I don't mean to bow to everyone else, it's just that they all make me feel that if I speak up my niece will end up without a sitter at all and will lose her job because they are very strict about missing days, being late etc. Also, I don't want to feel like I am going behind my brother's back, tattling on his wife (he isn't there to see most of the behavior). If I say something I want to be totally upfront about it, but I'm not quite sure how to do that.
post #6 of 44
You absolutely need to tell her. I understand you are in an uncomfortable position, but I am frankly horrified that someone who agrees with your niece's position wouldn't have told her immediately. It does make you complicit in how the baby is being treated. What's more, it means you and the rest of the family are treating your niece like a child, or like a weak-minded over emotional woman in the way that people used to treat women.

It sounds to me like she is a responsible, loving mother doing the best she can with a tough situation. She has EVERY right to know how her child is being treated. In her place, wouldn't you want to be told? Also, no one, including her, knows what alternatives she might find if she knew how her child was being mistreated. There may be options she considers inferior to a family member who follows her rules, but would choose over the reality.

Also, consider this.
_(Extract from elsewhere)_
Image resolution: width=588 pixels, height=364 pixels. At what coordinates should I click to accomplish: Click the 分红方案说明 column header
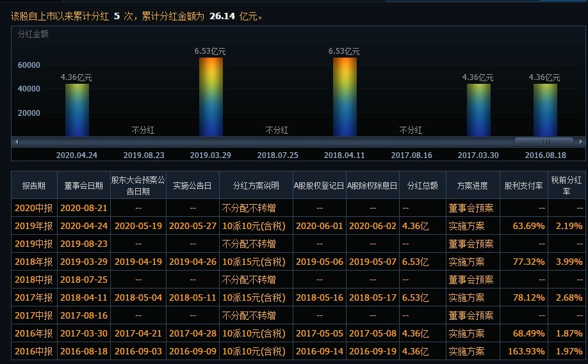coord(256,186)
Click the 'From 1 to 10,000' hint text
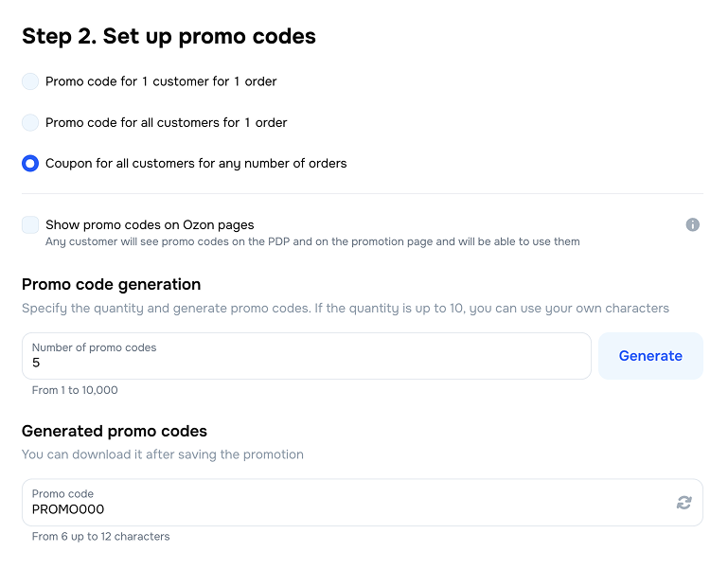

The current mistreatment is shaping her kid's psyche for life. It is also impacting her behavior at home. Her mom is going to eventually think it is failings in her parenting that are causing her kid to act in certain ways, not knowing the treatment experienced elsewhere.

It just breaks my heart to think of all the effort this women, who is already in such a stressful situation, is putting in to being a patient and loving mama, only to have her efforts undermined without her knowledge. I'm sorry your family doesn't respect her enough to tell her the truth, and I know they would be upset with you for doing so. But, I implore you, please stand up to them and tell her the whole, unedited truth right away. No matter her response, she deserves to know and her child needs her to as well.

I am sorry if this comes across as overly harsh. Again, I know that this must have kept you up some nights and is in no way easy or fair to anyone involved, including you. But, I feel very strongly about this. Please contact her today.
post #7 of 44
You need to tell your niece. Her child is being harmed, and your whole family is complicit in this. Your SIL is hitting an infant. She's talking about potty training her when she's clearly not ready, using a method that could hurt her.

You can take care of this infant until she can find a better place. Homeschooling a 3.5 year old shouldn't take much time -- really you could delay 'schooling' for a year and he'd be just fine. I'm assuming you read to your child, talk with him and sing with him, right? Schedule in a daily exploration walk which would be fun for all the kids. Schedule an art project every 2-3 days, and you'd have a decent preschool experience for the first year. Is it as involved as homeschool? No, but to help someone in a crisis, maybe it's the best thing.
post #8 of 44
If it were your child, would you want to know?

How would you feel if you found out everyone knew, and nobody told you?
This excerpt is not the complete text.